Por isso, neste 30 de Abril, sempre é bom lembrar, para as gerações que nasceram durante e depois do regime empresarial-militar, que o sistema ferroviário de carga e passageiros foi um projeto de desenvolvimento nacional estruturante no país, cuja existência ainda sustenta o sistema de carga e distribuição na maioria dos países europeus. Os governos civis pós-ditadura impulsionaram a rede rodoviária regional no país, assim como a rede rodoviarista intraurbana, cujo modelo é impedimento hoje para um sistema de mobilidade urbana consistente em função da fragmentação viária urbana e da captura de espaços que poderiam ser públicos, agora dominados pelos veículos particulares e coletivos privados nas cidades brasileiras.  Fernando Henrique Cardoso foi o principal mentor da privatização das ferrovias. O que restou do sistema ferroviário, agora privatizado, é usado para facilitar a exportação de commodities, matérias-primas, mas sob o controle de grandes produtores, que recuperaram a rede pública de escoamento de mercadorias, sendo que não houve mais a preocupação com o transporte de passageiros.

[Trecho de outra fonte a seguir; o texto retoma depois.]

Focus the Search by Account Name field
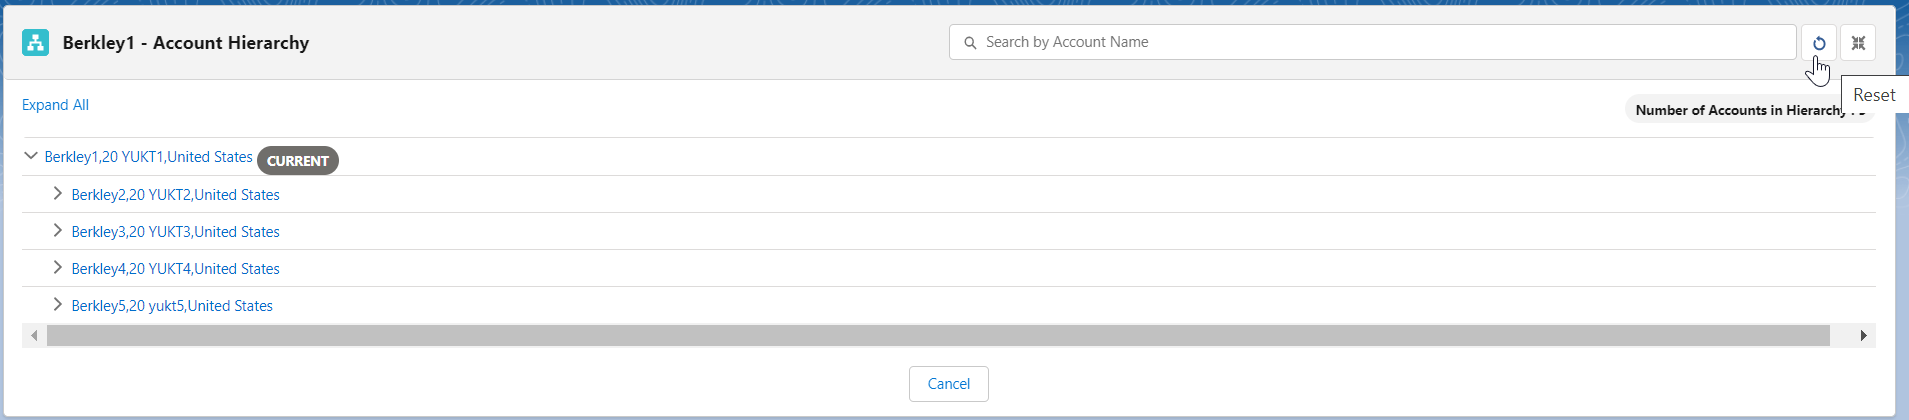1909x420 pixels. (x=1380, y=42)
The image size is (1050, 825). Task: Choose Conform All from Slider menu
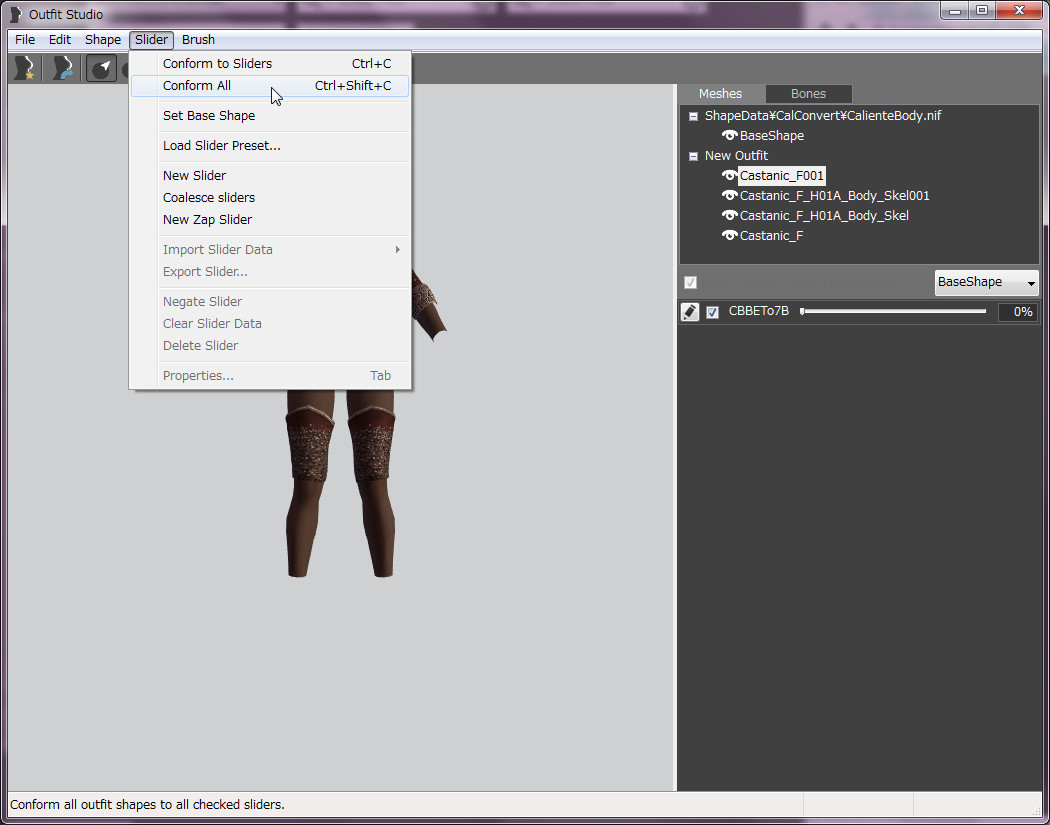point(197,86)
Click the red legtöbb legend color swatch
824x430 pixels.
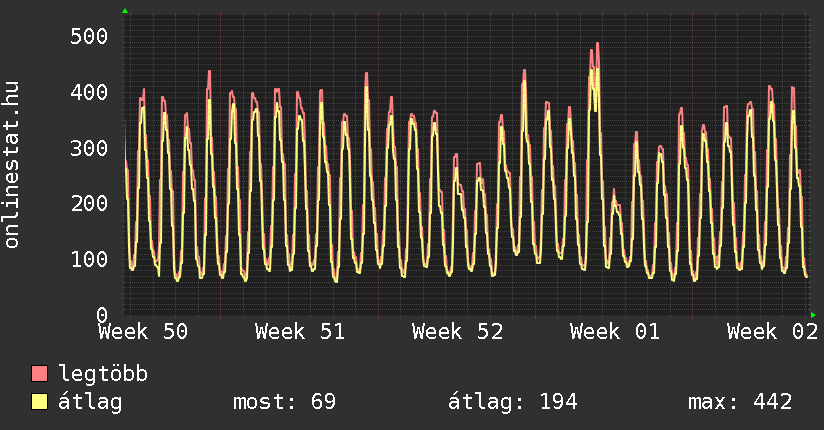[x=39, y=374]
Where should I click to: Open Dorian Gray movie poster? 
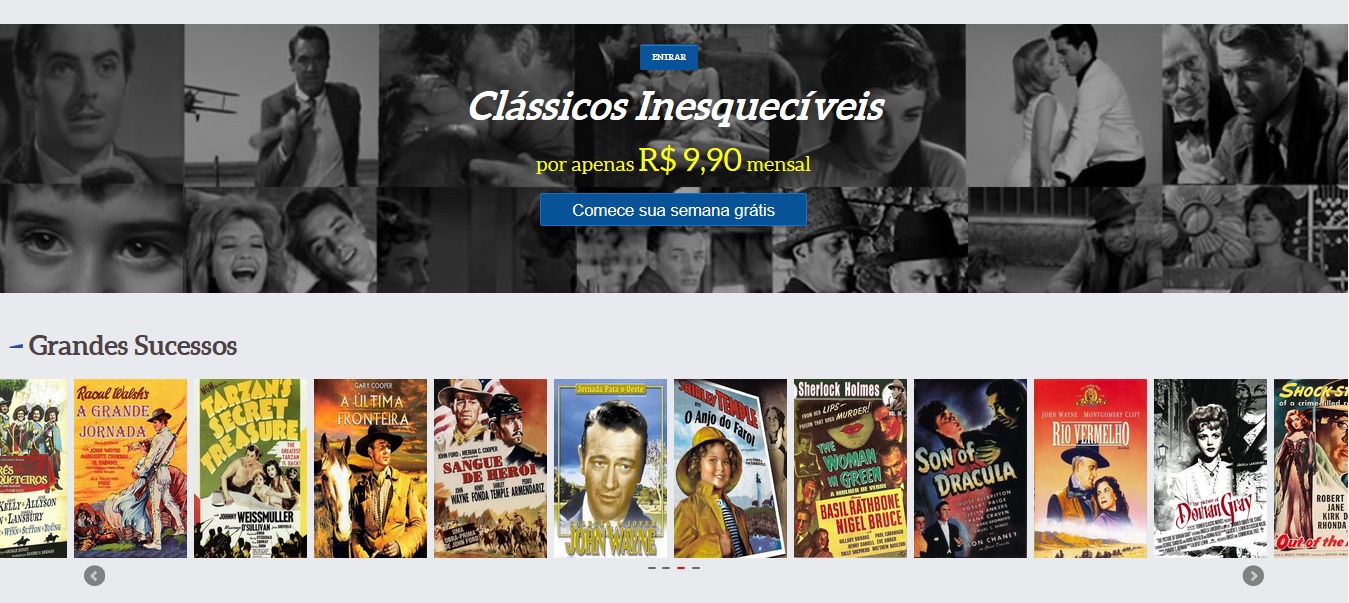[x=1210, y=468]
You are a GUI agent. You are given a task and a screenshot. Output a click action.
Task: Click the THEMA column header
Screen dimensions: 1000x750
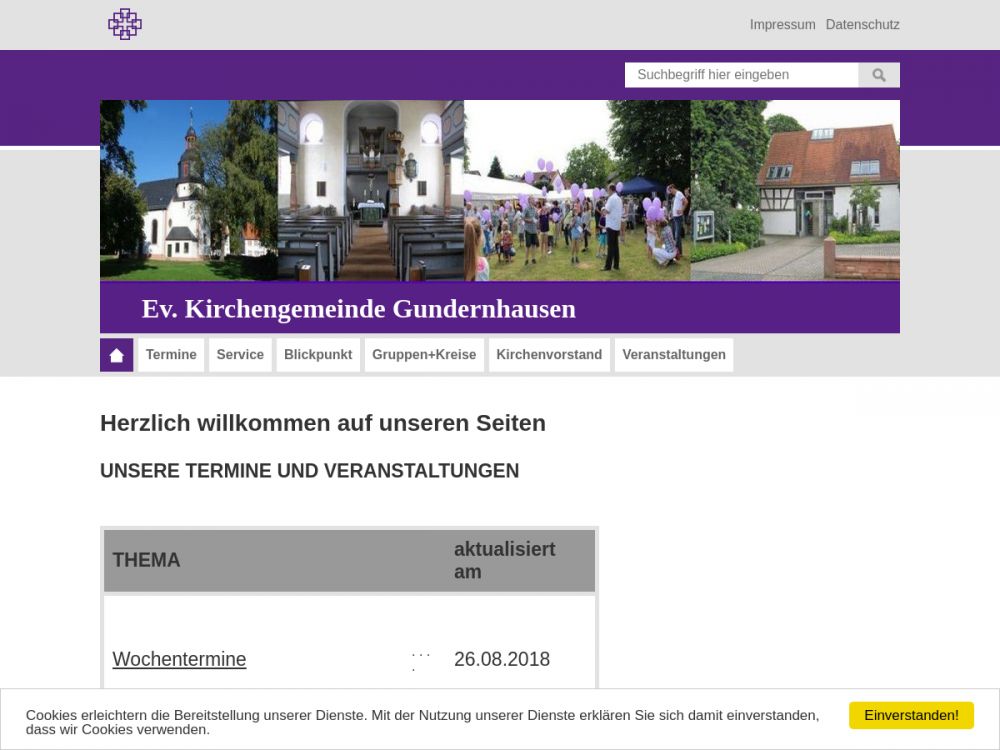click(x=147, y=560)
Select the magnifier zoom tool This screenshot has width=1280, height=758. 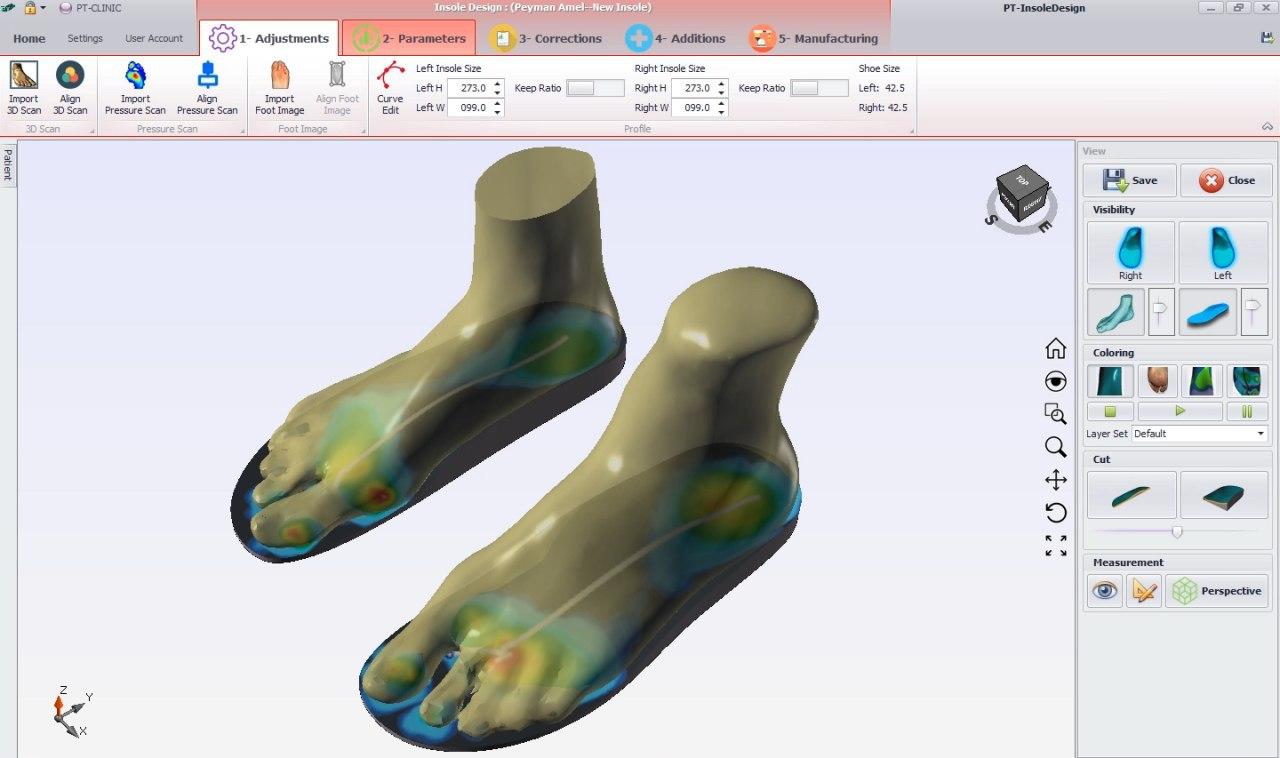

Citar os trabalhadores ferroviários é voltar a planejar a recuperação do sistema público de transporte que existiu no país e que foi pioneiro em Santa Catarina, junto ao sistema pluvial de transporte, desde a colonização.

Hoje, a luta dessa categoria operária estatal é lembrada na que fazem os trabalhadores dos Correios e dos Portos, patrimônio nacional público que está sendo desmontado e privatizado, assim como o desmantelamento de órgãos públicos e a precarização de seus e suas trabalhadoras.

Salve a memória operária dos ferroviários e portuários, junto aos gráficos e outras categorias que iniciaram no Brasil a luta operária por seus direitos na incipiente modernização do país!

Salve o Dia do Ferroviário e dos que tanto nos orgulharam no passado!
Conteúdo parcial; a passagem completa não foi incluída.